Southern Florida is particularly at risk from sea level rise, and has been both lauded for its attempts to address the problem and criticized for continuing to push real estate development on its threatened coasts. Miami, for example, is installing 80 new storm pumps to reduce the street flooding that now happens regularly during the highest tides of the year, but is also building the most expensive beachfront condominium in the city's history.

Related: Miami's answer to sea level rise is building more condos

Sea level rise also threatens the 4,000-square mile Biscayne Aquifer, which supplies fresh water to the residents of south Florida, and can increase erosion on beaches, which could impact the state's $67 billion tourism industry.
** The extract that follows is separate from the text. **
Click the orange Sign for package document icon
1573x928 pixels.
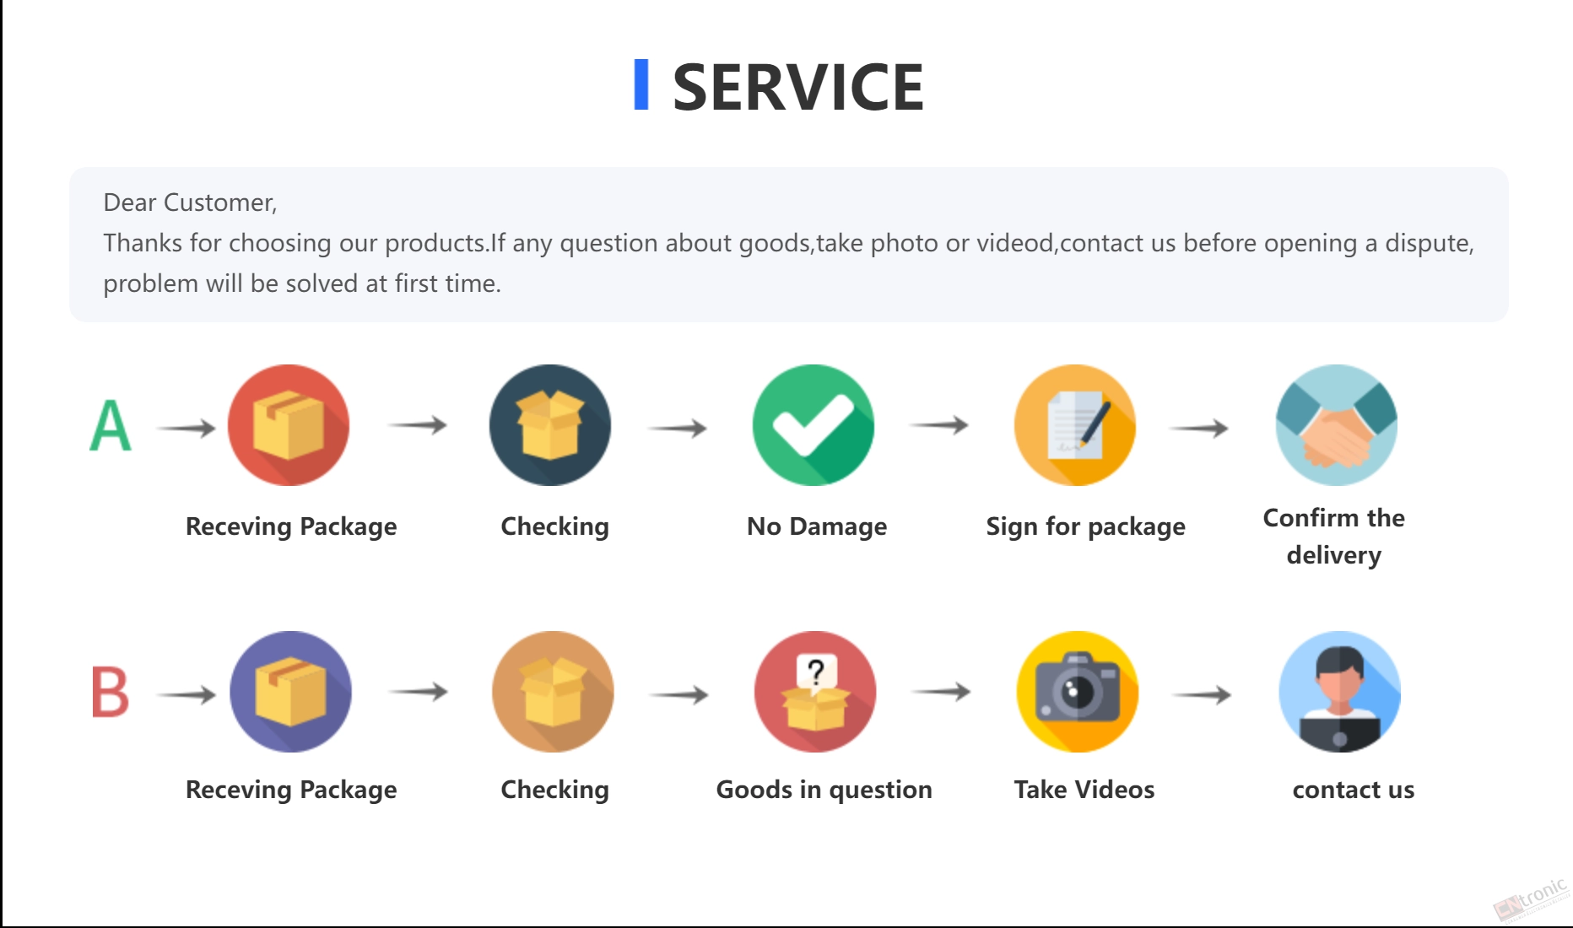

"Many of the measures that need to be taken to adapt the sea shore are probably good investments anyway," Marilyn Brown, a public policy professor and energy expert at Georgia Tech, told VICE News. "But it makes it very difficult to make the argument if you can't talk about future trends."

In 2012, North Carolina passed a law placing a four-year moratorium on any state plan or policy that is based on projected changes in sea levels. That law has suppressed discussion of sea level rise at state agencies like the Department of Transportation, even as those agencies work to address it.

"Whatever the governments decide, the atmosphere and the oceans don't care," Klaus Jacob, a climate scientist at Columbia University's Lamont-Doherty Earth Observatory, told VICE News. "They will come anyhow."